Représenter la terre
Dès l’Antiquité, les hommes ont cherché à représenter leur territoire et à mémoriser des itinéraires. Les Grecs vont élaborer un système de représentation du monde et jeter les bases de la cartographie. Vers 650 avant Jésus-Christ, Thalès de Millet conçoit déjà la rotondité de la Terre, ce que confirmera quelques siècles plus tard Aristote en s’appuyant sur l’image des bateaux disparaissant progressivement à l’horizon comme aspirés par la mer... 


Ptolémée, Géographie
Avec les huit livres de sa Géographie, Ptolémée, astronome, astrologue, géographe vivant à Alexandrie au IIe siècle après J.-C., transmit à l’Occident le résultat de plus de sept siècles de science grecque, et en particulier les notions suivantes : sphéricité de la Terre, antipodes, existence d’un continent austral.  Fournir à tous les moyens de dresser une carte donnant une vue d’ensemble du monde habité connu — Œkumen —, tel était le dessein de ce géographe mathématicien, à l’esprit vulgarisateur et systématique.  Traduite en arabe dès le IXe siècle, la Géographie de Ptolémée ne sera redécouverte en Occident qu’à la fin du XIIIe siècle. C’est de cette époque, à laquelle furent réalisées les premières cartes, que datent celles qui illustrent ce manuscrit. Traductions latines et éditions imprimées se succéderont sans relâche au XVe siècle, puis au XVIe siècle.

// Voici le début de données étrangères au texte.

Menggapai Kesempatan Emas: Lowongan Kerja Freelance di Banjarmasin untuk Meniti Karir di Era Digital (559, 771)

Les mappemondes. Une image médiévale du monde

Lecture ordonnée du monde, la mappemonde est à la fois représentation de la terre habitée, lecture de l’histoire et des sciences, et vision religieuse du monde : des clés pour comprendre le Moyen Âge. Gros plan sur la mappemonde d’Ebstorf, réalisée en Allemagne entre 1213 et 1373, qui propose, à qui la regarde avec attention, une lecture ordonnée du monde, du centre vers la périphérie : de la perfection originelle à la dégradation physique et morale.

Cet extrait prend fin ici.